Exaspérés par la durée de la lutte, les chrétiens frappaient sans pitié tout ce qui se trouvait sur leur passage. Le carnage fut horrible. Les rues de la cité sainte étaient jonchées de cadavres et inondées de sang. « Nul ne sait, dit un historien, le nombre de ceux qui périrent ce jour-là. »

L'émir de Jérusalem, qui avait cherché un abri dans la tour de David, se rendit au comte de Toulouse, à la condition que lui et les siens seraient conduits sains et saufs jusqu'à Ascalon. Raymond de Saint-Gilles prit cet engagement et fut fidèle à sa parole; de sorte que ceux-là échappèrent au massacre.

Après ce triomphe acheté par tant de périls, la joie des croisés fut immense.

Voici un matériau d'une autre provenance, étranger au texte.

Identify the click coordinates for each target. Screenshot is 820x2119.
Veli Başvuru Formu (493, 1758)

Ils avaient atteint leur but, ils étaient arrivés au terme de leurs labeurs, ils avaient délivré le Saint-Sépulcre. Ils lavèrent leurs mains teintes de sang, et s'en allèrent, pieds nus, vénérer le tombeau du Sauveur (31).
C'est le vendredi 15 juillet 1099 que Jérusalem fut délivrée du joug des infidèles.

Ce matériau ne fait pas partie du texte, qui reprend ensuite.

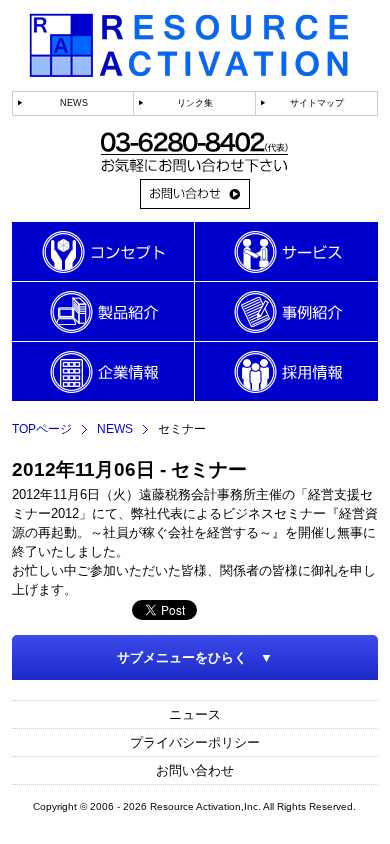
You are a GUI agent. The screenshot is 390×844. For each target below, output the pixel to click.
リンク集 (195, 103)
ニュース (195, 714)
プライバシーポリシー (195, 742)
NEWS (74, 103)
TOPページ (42, 429)
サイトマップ (317, 103)
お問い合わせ (195, 770)
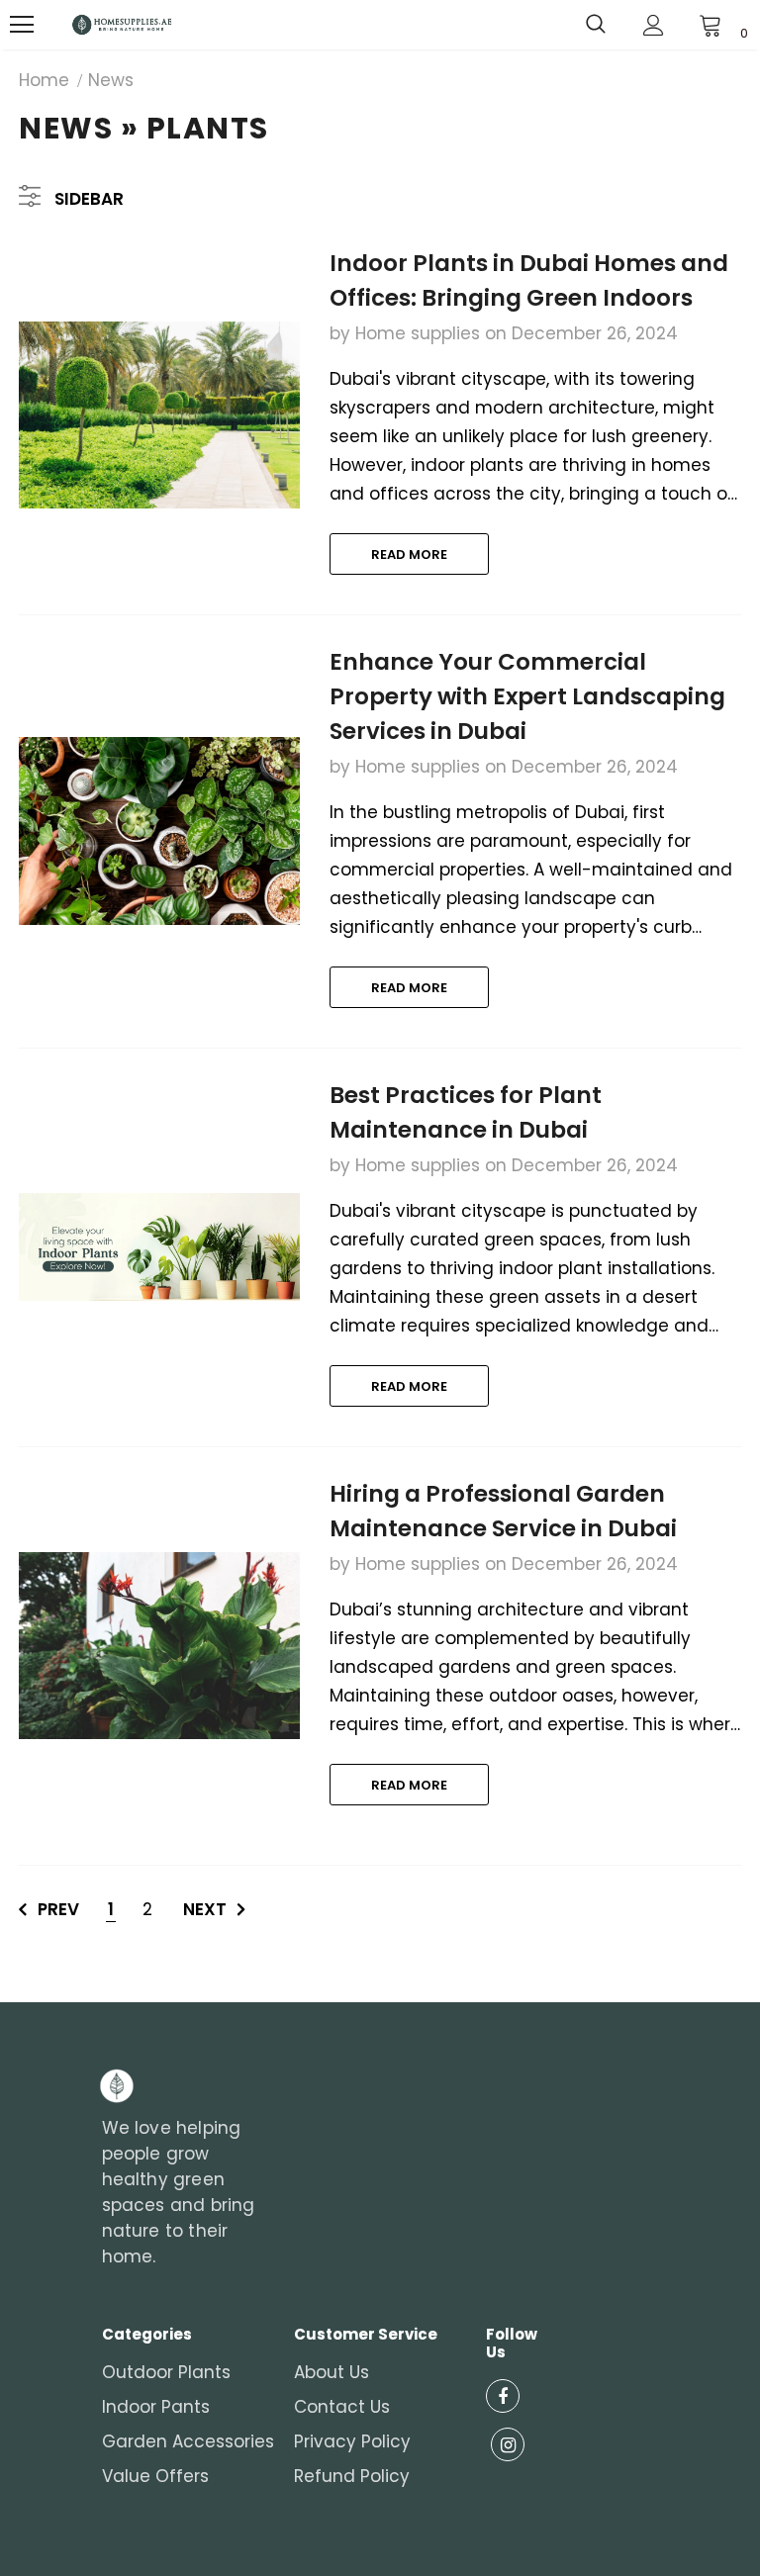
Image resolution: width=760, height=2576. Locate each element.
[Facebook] (503, 2396)
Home (44, 80)
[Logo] (121, 24)
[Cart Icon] (710, 25)
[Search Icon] (596, 25)
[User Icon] (653, 25)
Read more (409, 554)
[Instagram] (507, 2444)
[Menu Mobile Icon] (22, 25)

IV. — Quatre semaines après, le vendredi 12 août.
L'armée des croisés se couvrit d'une nouvelle gloire. Aguerris par trois années de fatigues et de combats, ces hommes de fer étaient devenus invincibles. Au nombre de mille chevaliers et de trente mille hommes de pied, ils allèrent au-devant de trois cent mille égyptiens qui venaient au secours de Jérusalem, et qu'ils rencontrèrent dans les plaines d'Ascalon. Ils étaient un contre dix : ils remportèrent une des victoires les plus éclatantes dont l'histoire fasse mention. Godefroy de Bouillon commandait l'aile gauche de l'armée; au centre, se trouvaient Robert de Normandie, Robert de Flandre et Tancrède ; le comte de Toulouse était à la tête de l'aile droite, du côté de la mer. Ils s'élancèrent sur les égyptiens, et « les fauchèrent comme des épis. » Trente mille ennemis restèrent sur le champ de bataille; plus de deux mille furent étouffés en se pressant pour entrer dans la ville d'Ascalon; quant à ceux qui poursuivaient les guerriers du comte de Toulouse, et qui, en fuyant, allèrent se noyer dans les flots de la mer, on n'en saurait dire le nombre. Cette victoire d'Ascalon termina glorieusement la première croisade.

§ 7. — Retour des Croisés.
I. — Après la prise de Jérusalem, la plupart des croisés, ayant accompli leur vœu, songèrent à rentrer dans leur pays. Ils firent de touchants adieux aux chevaliers qui restaient dans la Terre-Sainte, et versèrent des larmes sur ceux de leurs compagnons qu'ils laissaient dans l'exil. Raymond de Saint-Gilles voulut demeurer en Orient, où il mourut après quelques années d'une vie aventureuse. La plupart de ses chevaliers s'embarquèrent pour se rendre en Aquitaine en traversant l'Italie. Ils voulaient visiter Rome, afin de recevoir la bénédiction du pape Pascal, qui venait de succéder au grand pontife Urbain II. Dans toutes les villes où ils passaient, ils étaient reçus comme des triomphateurs, tenant à la main des palmes de l'Idumée, symbole et souvenir de leurs victoires; et la foule empressée accourait au-devant d'eux en chantant des cantiques.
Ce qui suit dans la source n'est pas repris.